- [What you will do] Among the entries below, one line contains "Viewport: 784px width, 464px" and another contains "Click the 300K". Transcribe those two lines and every line between them, exactly.

- [Excerpted records]
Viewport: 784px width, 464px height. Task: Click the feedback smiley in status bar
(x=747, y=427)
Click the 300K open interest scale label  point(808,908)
==
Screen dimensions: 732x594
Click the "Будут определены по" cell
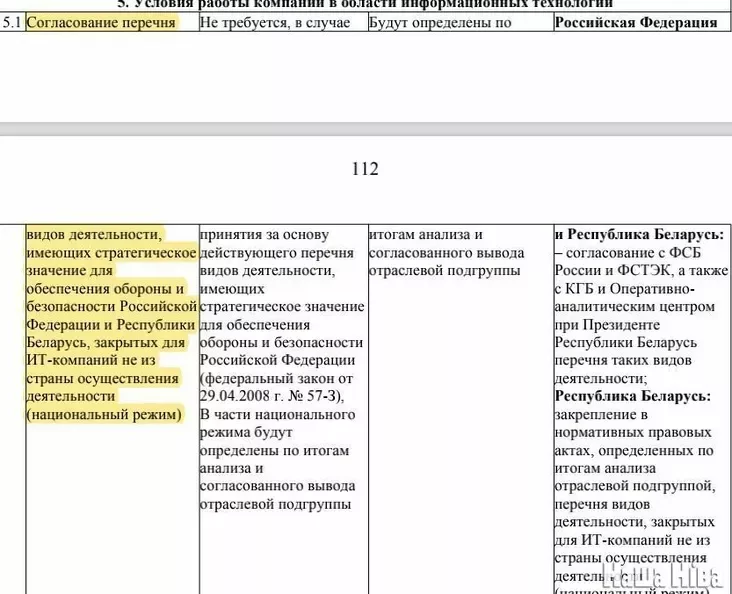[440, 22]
==
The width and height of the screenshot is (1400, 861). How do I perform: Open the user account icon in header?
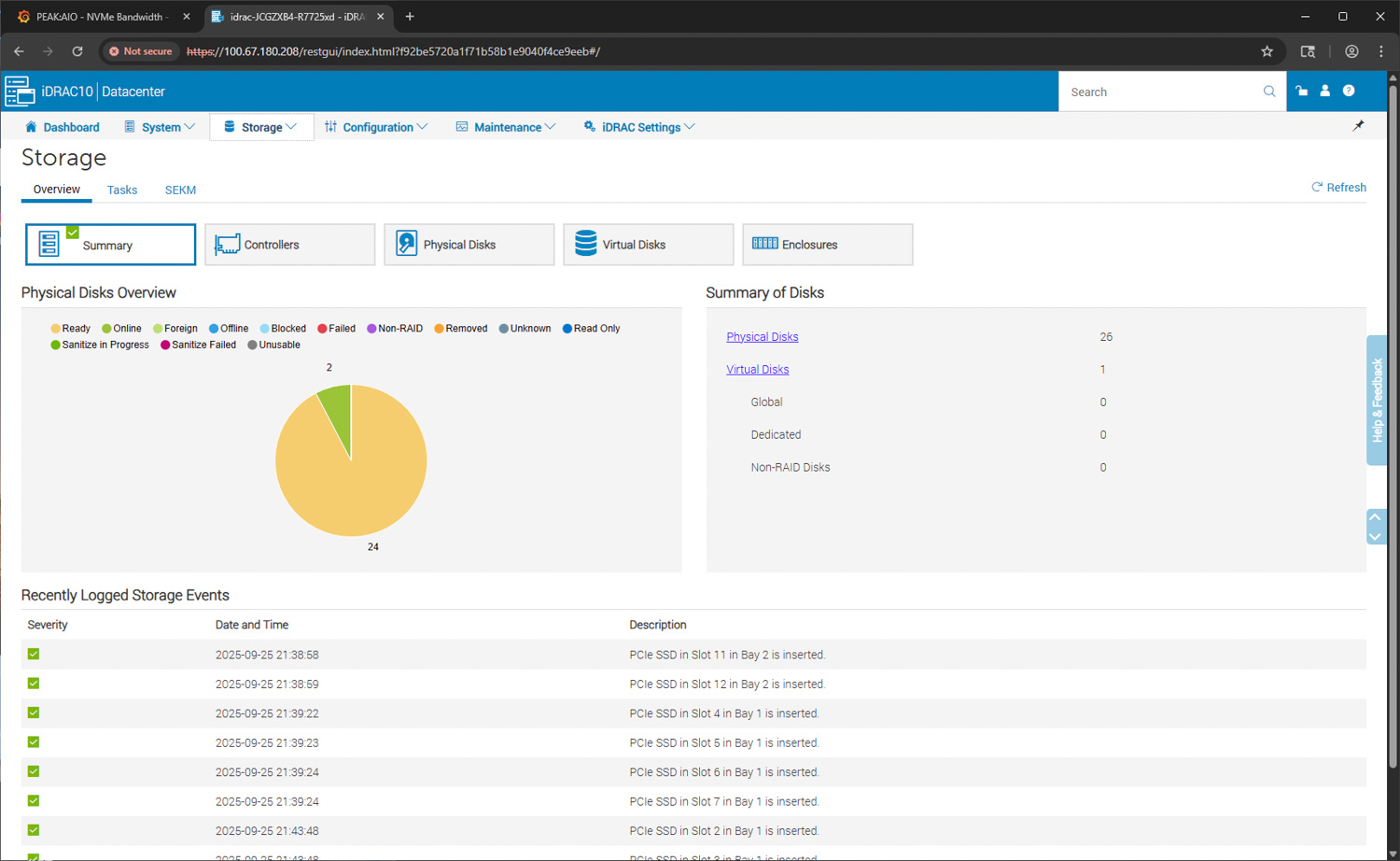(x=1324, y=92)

- [Output for this exercise]
Viewport: 784px width, 464px height. Task: Click the feedback smiley in status bar
(x=747, y=427)
Click the 300K open interest scale label  point(808,908)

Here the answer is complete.